The handwriting was in block letters and was definitely that of a child. The hinges creaked when I opened the chest. The guilt for prying into something that definitely said to keep out didn’t keep me from peeking inside. As I picked up a yellowed piece of paper and then another, I wondered if Gracie’s mama had stuck things to the fridge with magnets. Maybe that was too low class for them to have even considered. From what Jasper had told me and what I’d pieced together from things I’d learned, her parents were bougie.
But then, on the other hand, her mother had taken the time to play with her when she was a little girl. Maybe when Aunt Gracie had gotten too old to have her work put on the refrigerator, her mama stored all those things in the small trunk and put it in the attic. I could picture a little girl with dark brown braids finding it in the attic and writing that little note—maybe for the exterminator, so he wouldn’t open it up and ruin everything with the spray.

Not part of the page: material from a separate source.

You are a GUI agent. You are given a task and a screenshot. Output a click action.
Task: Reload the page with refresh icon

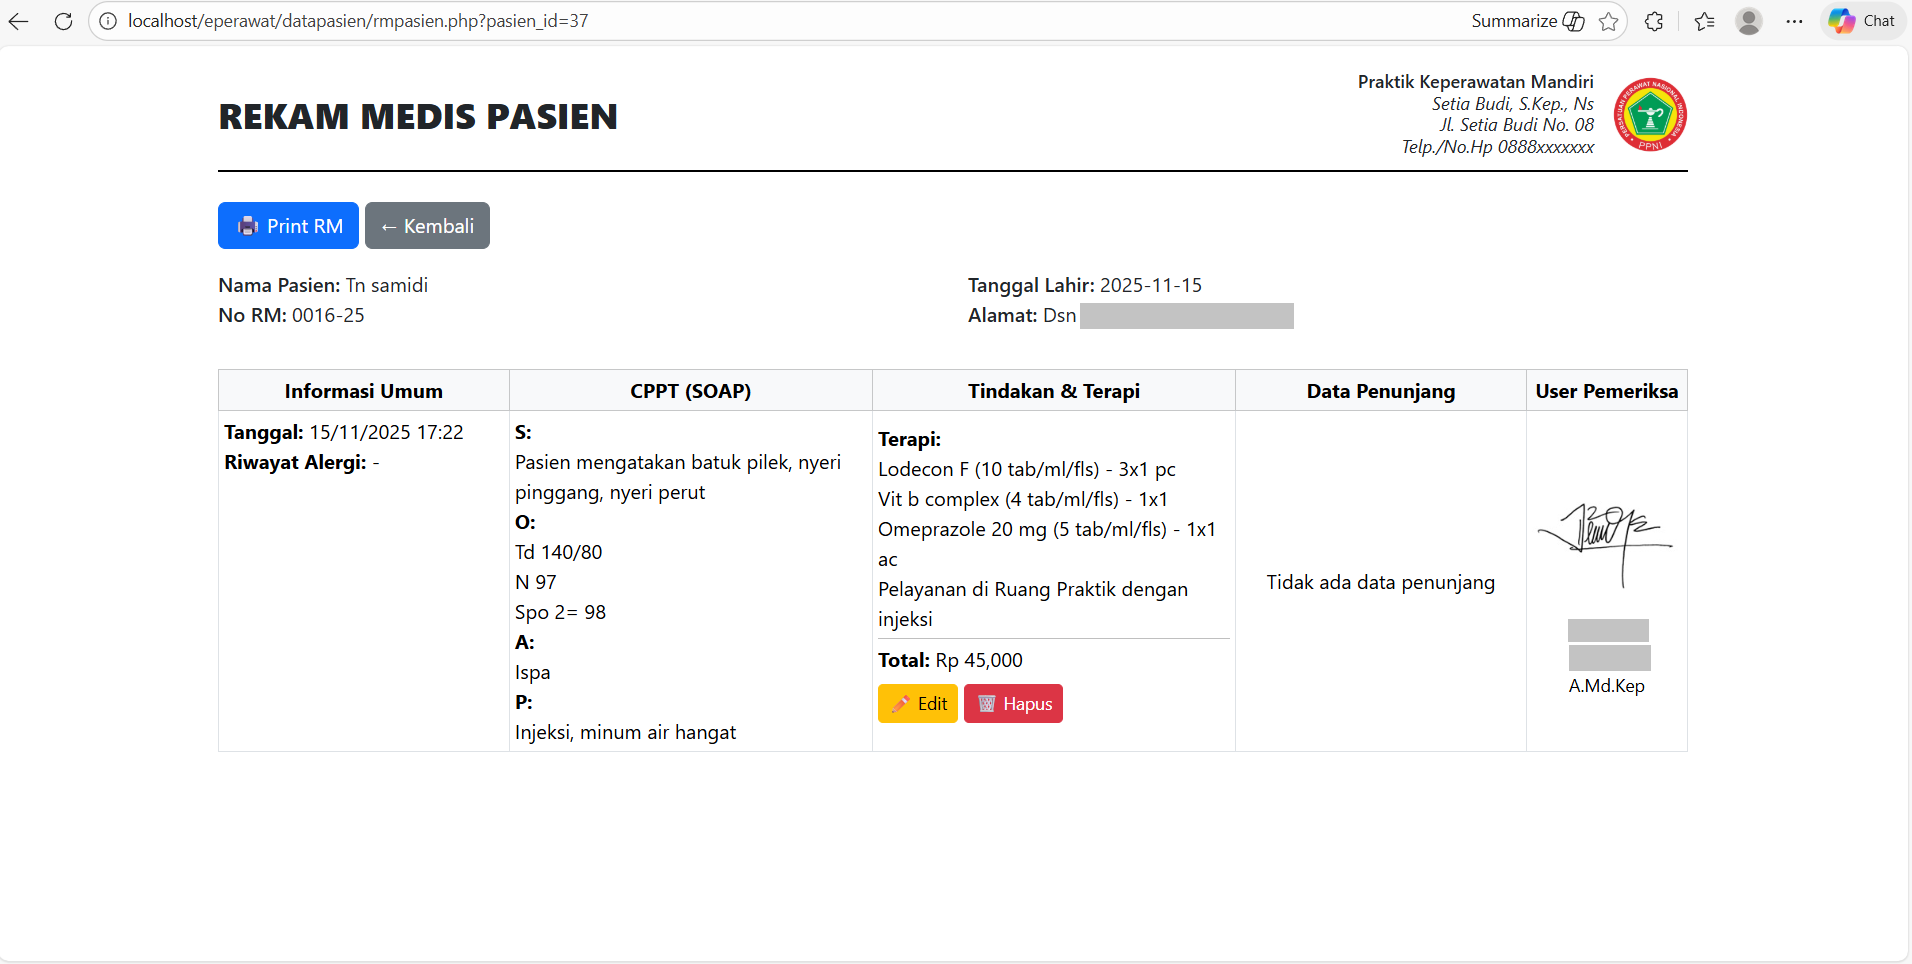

From her report cards, it was apparent that she was a brilliant student—all As on every one, not a single B. She could have easily gone to college with those grades. I made a mental note to ask Jasper why she hadn’t furthered her education. Had she wanted to be a teacher or maybe even a doctor? Why hadn’t I ever asked her to tell me more about her life while she was still with us?
My phone rang and startled me so badly that I dropped one of her report cards on the floor. I slipped the phone out of my back pocket and said, “Hello, Mama.”
“Do you think you could come over here ... like right now?” she asked.
I picked up the card, blew the dust off, and gently laid it back in the trunk. “Sure, but what’s the hurry?”
Her voice caught. “We just need to talk.”
“Then I’ll be over in half an hour. I’m up here in the dusty attic right now, and I need to take a quick shower.” Worry replaced any guilt that had washed over me when I’d opened the small trunk.
“That will be fine,” Mama said, and the screen went dark.